Given entries:
☆ ☆ ☆ ☆ ☆

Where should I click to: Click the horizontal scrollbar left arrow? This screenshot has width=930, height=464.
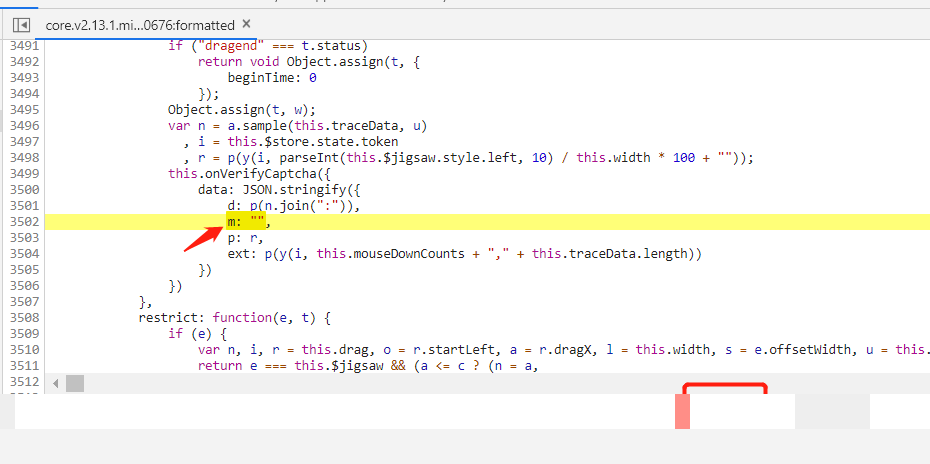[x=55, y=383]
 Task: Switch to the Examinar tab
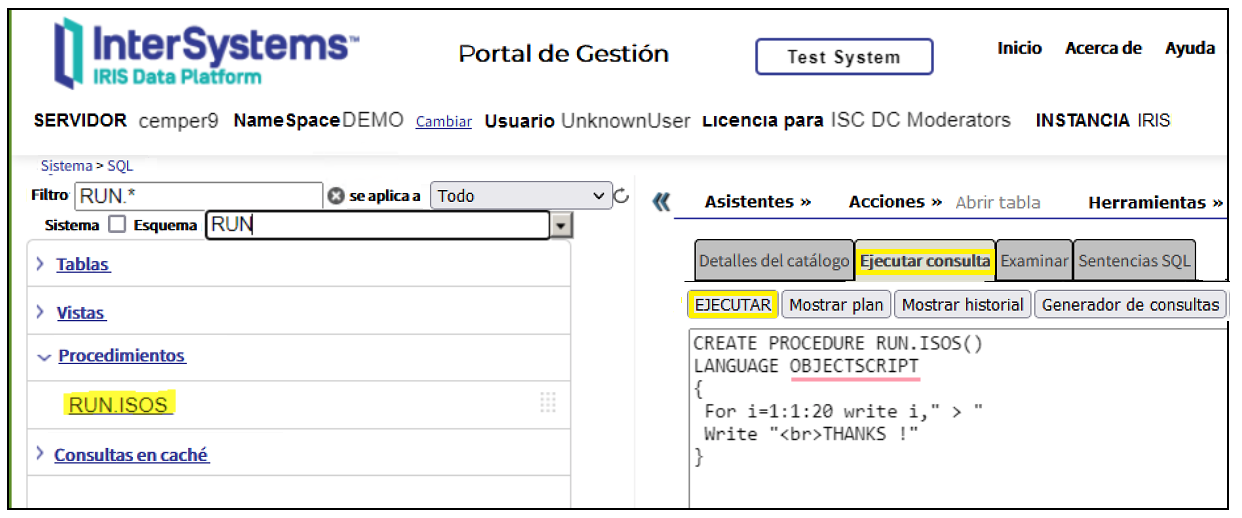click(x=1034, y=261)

☆ ☆ ☆ ☆ ☆

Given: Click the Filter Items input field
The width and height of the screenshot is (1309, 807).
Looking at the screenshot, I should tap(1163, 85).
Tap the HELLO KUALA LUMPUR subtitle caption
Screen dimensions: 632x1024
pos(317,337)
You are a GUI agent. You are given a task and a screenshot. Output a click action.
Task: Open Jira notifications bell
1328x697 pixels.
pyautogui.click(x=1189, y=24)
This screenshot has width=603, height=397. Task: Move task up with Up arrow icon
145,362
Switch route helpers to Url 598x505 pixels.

☆ ☆ ☆ ☆ ☆

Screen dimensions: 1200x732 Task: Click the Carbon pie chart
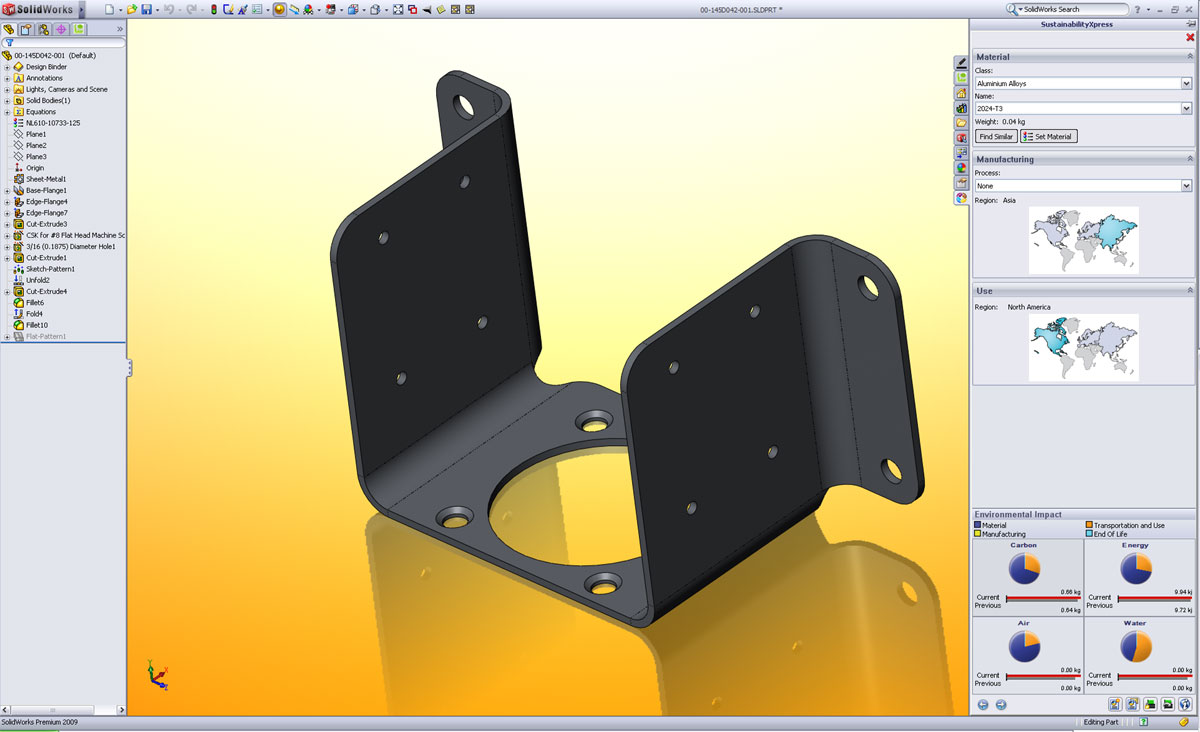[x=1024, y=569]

☆ ☆ ☆ ☆ ☆

Brief: In the data above, find the line that contains "The width and" and the line that contains "Switch route helpers to Url 598x505 pixels.". Repeat exactly those lines and every line between them, and only those.

Result:
The width and height of the screenshot is (1309, 807).
Looking at the screenshot, I should tap(1163, 85).
Tap the HELLO KUALA LUMPUR subtitle caption
Screen dimensions: 632x1024
pos(317,337)
You are a GUI agent. You are given a task and a screenshot. Output a click action.
Task: Open Jira notifications bell
1328x697 pixels.
pyautogui.click(x=1189, y=24)
This screenshot has width=603, height=397. Task: Move task up with Up arrow icon
145,362
Switch route helpers to Url 598x505 pixels.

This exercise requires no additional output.